Search code examples
chashtable

Finding duplicates in an array using C


I came across a problem in this link https://leetcode.com/problems/contains-duplicate/. There is an input array of integers. Find out if there any repeating integers, then return true else false.

  1. How can I optimize this code?

  2. Can I improve the logic further?

In my code below,there is an if condition if(hPtr && hPtr->key == *(nums+i)). I am using the array elements as keys. If so, each key can't be unique if the same element is repeated twice right? So can I modify the if condition as if(hPtr->key == *(nums + i))?

If any other mistakes, please feel free to point out.

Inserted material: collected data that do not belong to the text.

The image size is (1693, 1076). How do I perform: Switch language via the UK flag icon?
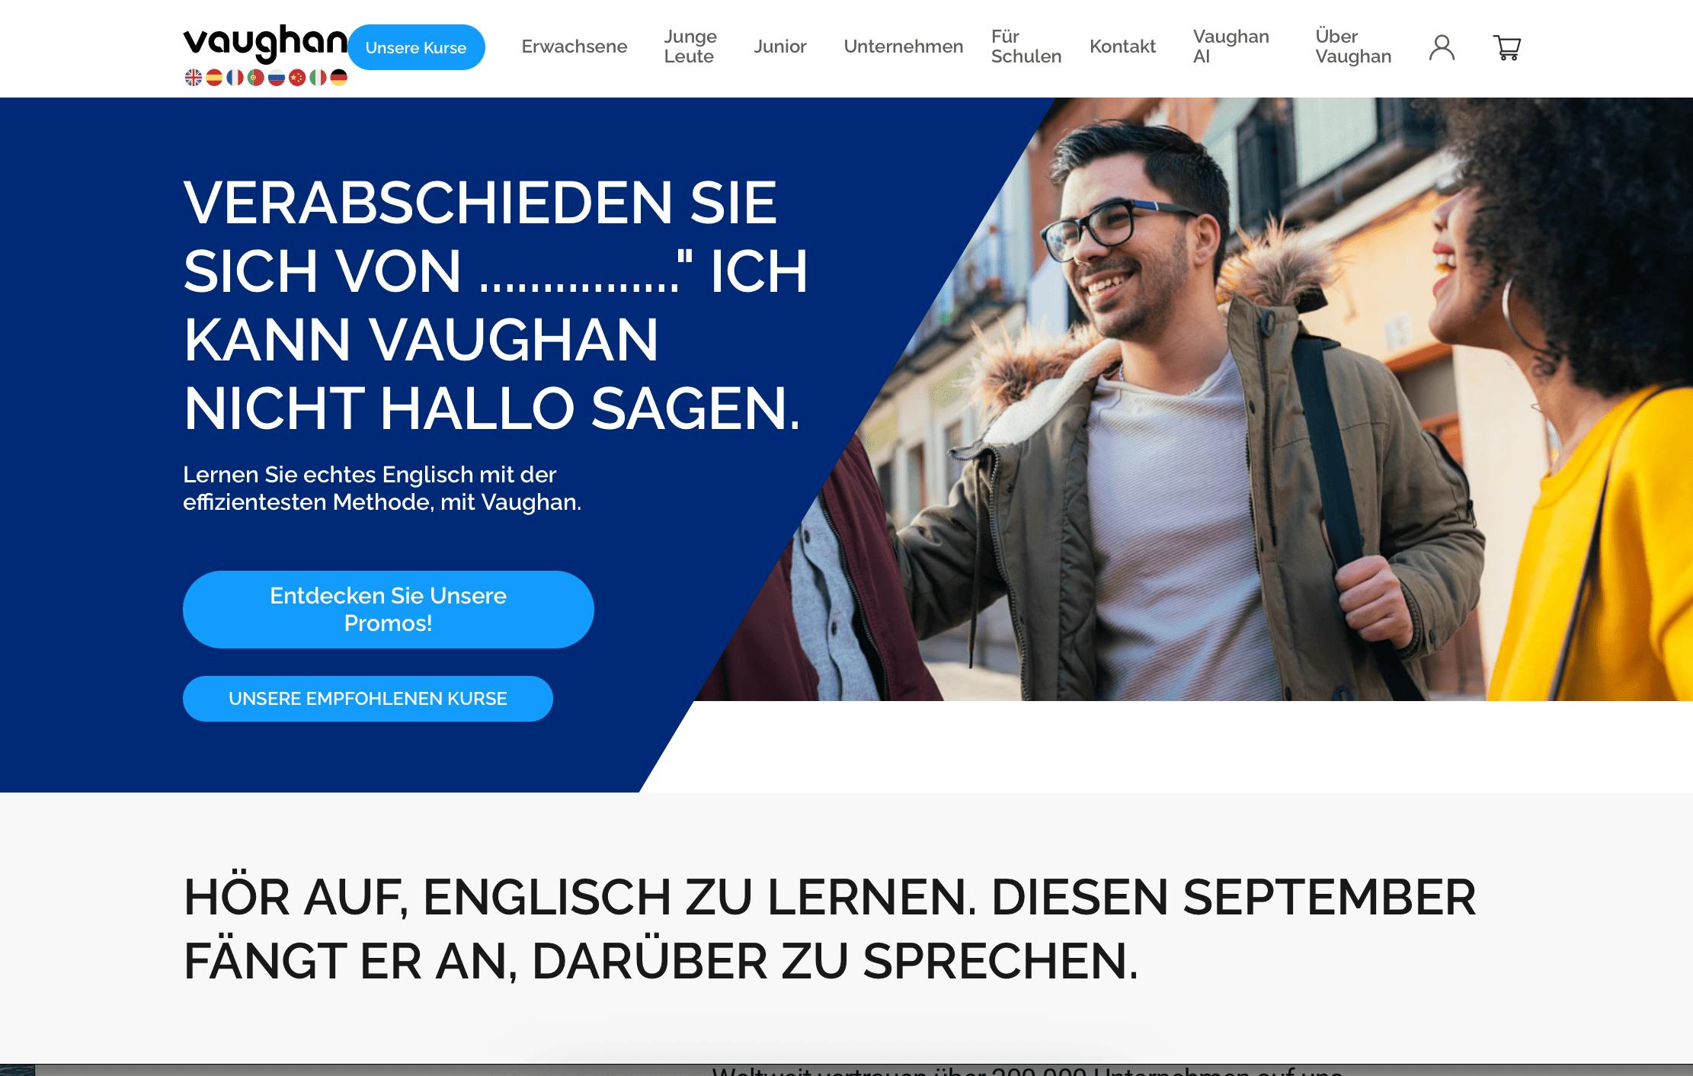pos(194,77)
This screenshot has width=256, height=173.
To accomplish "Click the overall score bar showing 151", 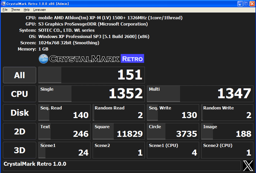I will pyautogui.click(x=92, y=75).
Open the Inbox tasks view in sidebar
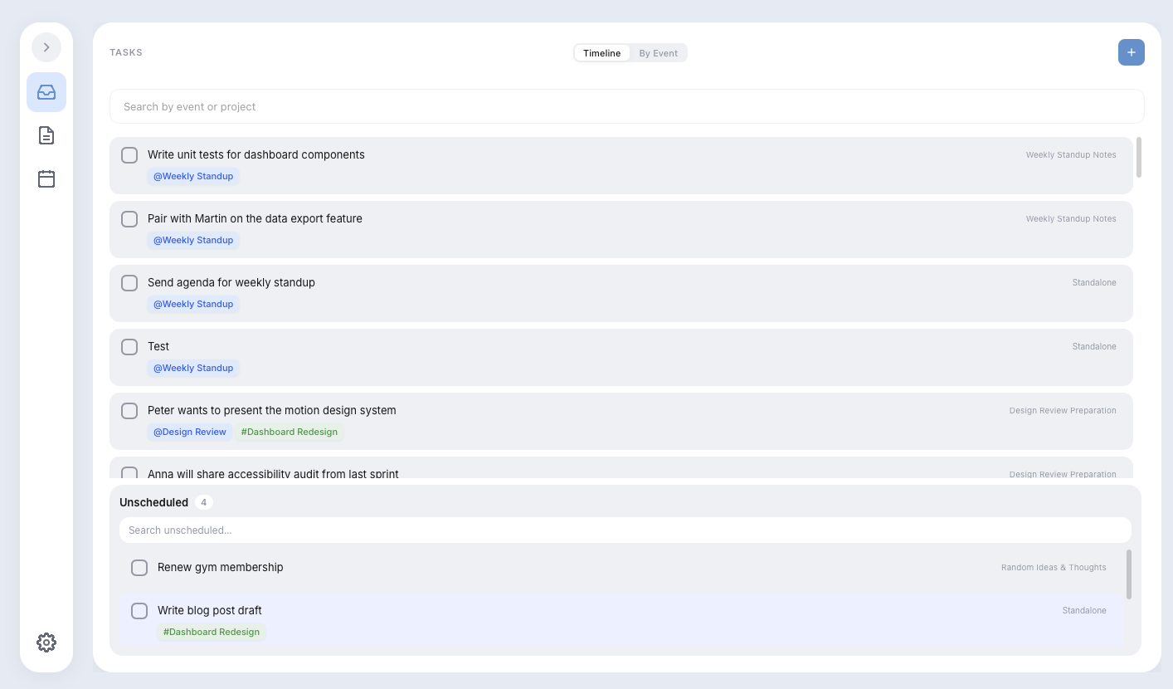 [x=46, y=92]
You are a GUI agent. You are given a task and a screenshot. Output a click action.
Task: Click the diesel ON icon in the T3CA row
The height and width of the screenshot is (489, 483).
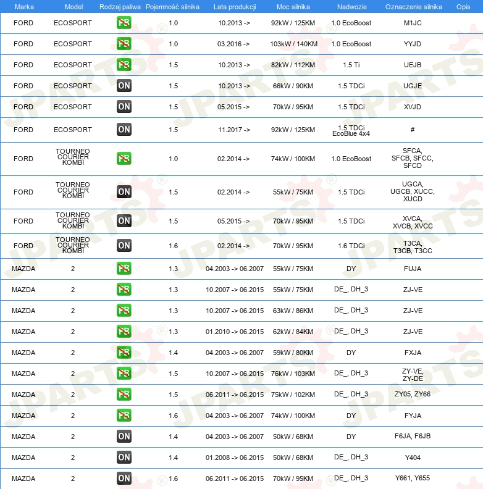pyautogui.click(x=124, y=246)
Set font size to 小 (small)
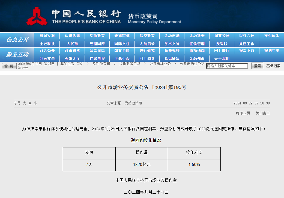This screenshot has height=198, width=284. (x=35, y=103)
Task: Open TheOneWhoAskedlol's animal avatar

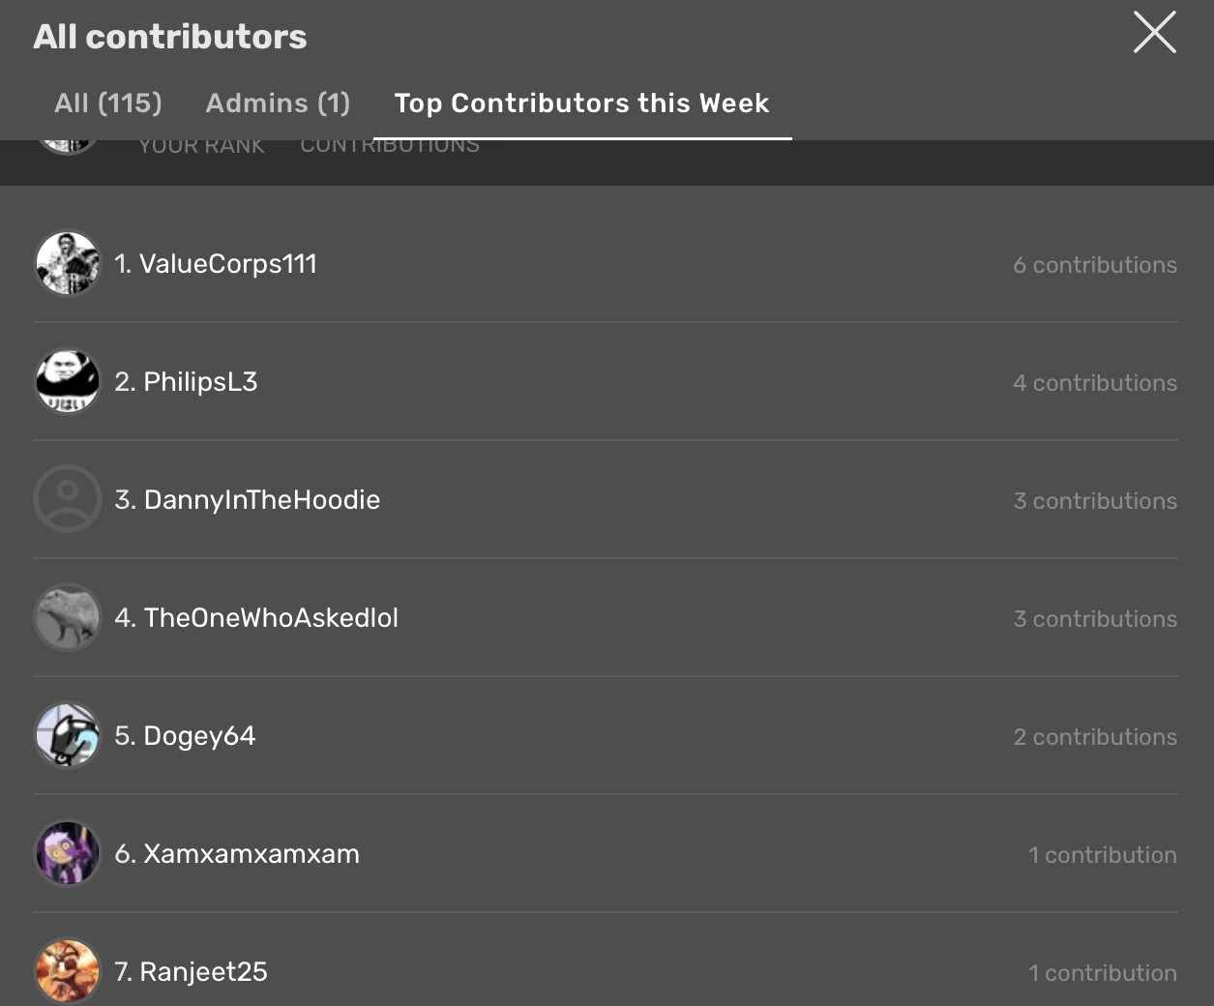Action: pyautogui.click(x=67, y=617)
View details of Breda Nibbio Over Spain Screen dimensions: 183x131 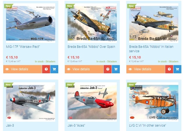coord(84,69)
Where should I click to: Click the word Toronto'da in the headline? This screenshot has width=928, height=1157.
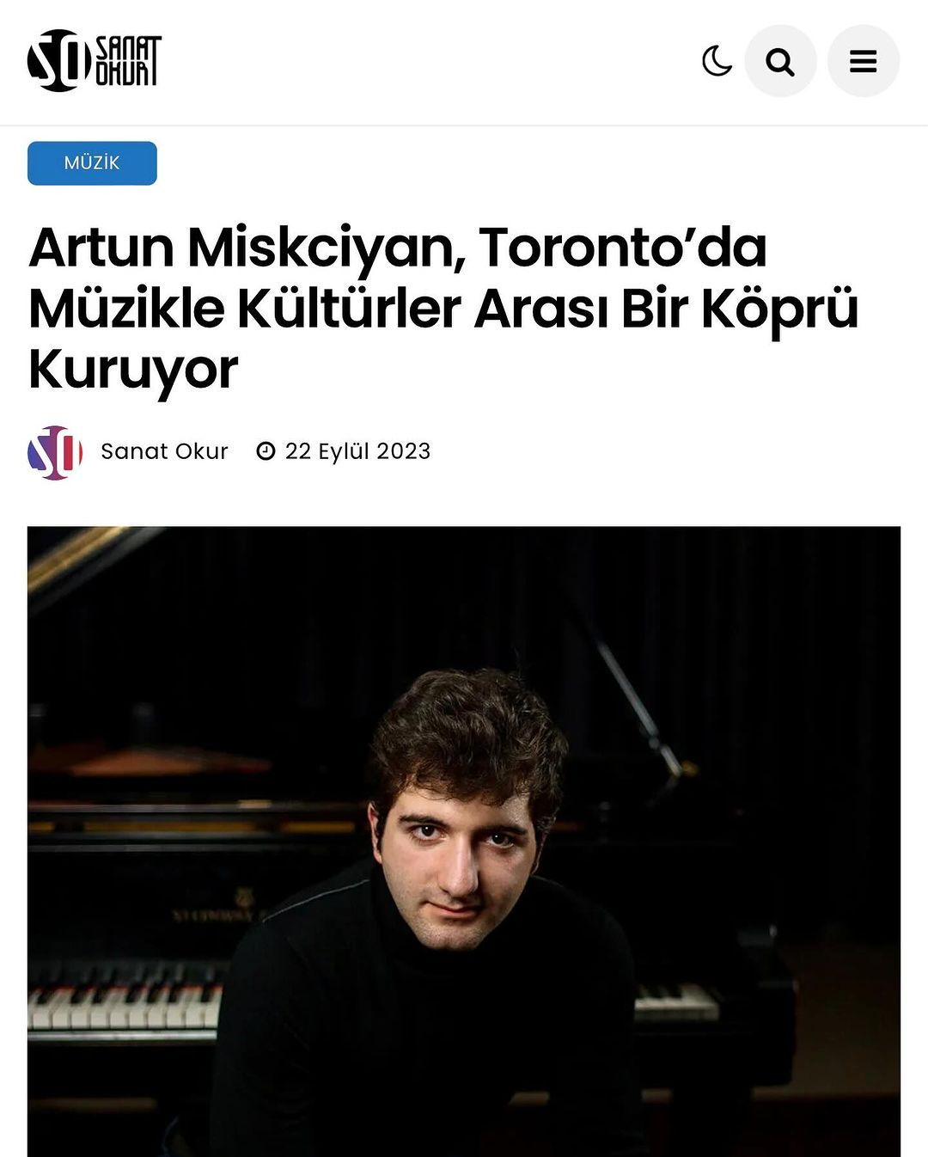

There is already a hashtable library available in C http://troydhanson.github.io/uthash/userguide.html and wrote the below code.

struct hash {
        int key;
        int value;
        UT_hash_handle hh;
};

    struct hash *hashtable = NULL;

    void addToHash(int key, int value)
    {
      struct hash *map;
      //I am using the array elements as hash keys
      HASH_FIND_INT(hashtable, &key, map);

      if(map == NULL)
      {
        map = (struct hash*)malloc(sizeof(struct hash));
        map->key = key;
        HASH_ADD_INT(hashtable, key, map);
      }     
      map->value = value;
    }   

    struct hash *findInHash(int key)
    {
        struct hash *h;
        HASH_FIND_INT(hashtable, &key, h);
        return h;
    }

    bool containsDuplicate(int* nums, int numsSize) {
        struct hash *hPtr;
        int target = 0;
        hashtable = NULL;
        if((numsSize <= 1) || (nums == 0)) return false;

        int i, index1 = 0;   

        for(i = 0; i < numsSize; i++)
        {
            /*The below statement will look if the key is already present in 
              the hashtable*/
            hPtr = findInHash(*(nums + i) - target);
            /*If the key is found already, then it look for the value of that 
            key. If the value and the current array element is same, then a 
            duplicate exist*/
            if(hPtr && hPtr->key == *(nums+i))
               return true;
            addToHash(*(nums + i), i);
        }
        struct hash *temp;
        HASH_ITER(hh, hashtable, hPtr, temp) {free(hPtr);}
        return false;
    }

Solution

  • I think the solution is simpler than what you think:

    typedef struct {
      int capacity;
      int len;
      int **keys;
      int *values;
    } Map;
    

    My struct has keys as arrays of two integers, one for the identifier and the other is the index of the values array, that's how hash maps works indeed.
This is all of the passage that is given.